Plus: On the ground at the March for Life.

Happy Monday! Fun fact of the day: Aaron Rodgers and Rex Grossman have started the same number of Super Bowls at quarterback.

And we hope Sens. Susan Collins and Joe Manchin huddle this week to discuss a bipartisan path forward on updating the NFL’s archaic overtime rules. How could last night’s game end without Josh Allen and the Bills getting one more chance?!

Quick Hits: Today’s Top Stories

  • U.K. Foreign Secretary Liz Truss issued an unusual press release Saturday night declaring the U.K. has intelligence indicating “the Russian Government is looking to install a pro-Russian leader in Kyiv as it considers whether to invade and occupy Ukraine.” Russia’s Foreign Ministry accused the U.K. of “spreading nonsense,” but U.S. officials have reached similar conclusions in recent weeks.

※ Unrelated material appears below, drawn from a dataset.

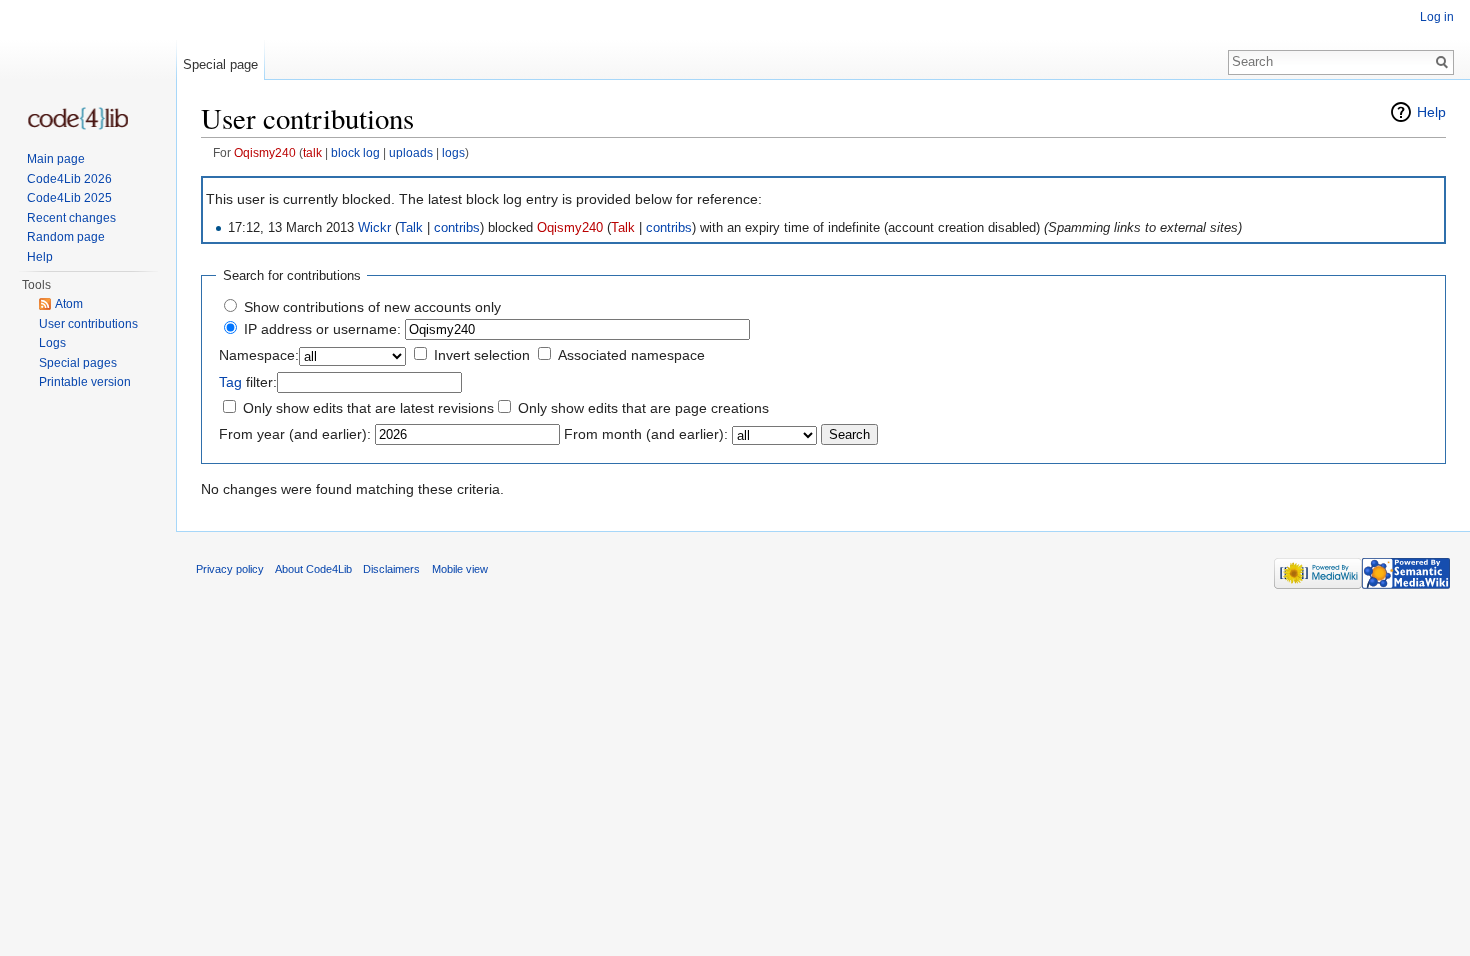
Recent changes (71, 218)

  • The State Department on Sunday ordered family members of U.S. Embassy officials in Kyiv to leave Ukraine due to the “threat of Russian military action,” adding that nonessential embassy staff are allowed to leave as well. The State Department also updated its travel advisory for Ukraine to Level 4, encouraging all U.S. citizens in Ukraine to “consider departing now.”

  • Citing the country’s long-standing, “very clear stance on weapons exports,” German Chancellor Olaf Scholz told reporters on Friday Germany will likely not join the United States and United Kingdom in sending arms to Ukraine ahead of an increasingly likely Russian invasion. It also blocked NATO ally Estonia from sending German-origin weapons to Kyiv as well.

  • A Centers for Disease Control study released Friday found that, from mid-December when Omicron became the dominant variant through January 5, 2022, individuals two weeks past their third vaccine dose were 90 percent less likely to be hospitalized for COVID-19 than unvaccinated individuals. Those more than 180 days past their second dose but not boosted were 57 percent less likely to be hospitalized for COVID-19 than the unvaccinated.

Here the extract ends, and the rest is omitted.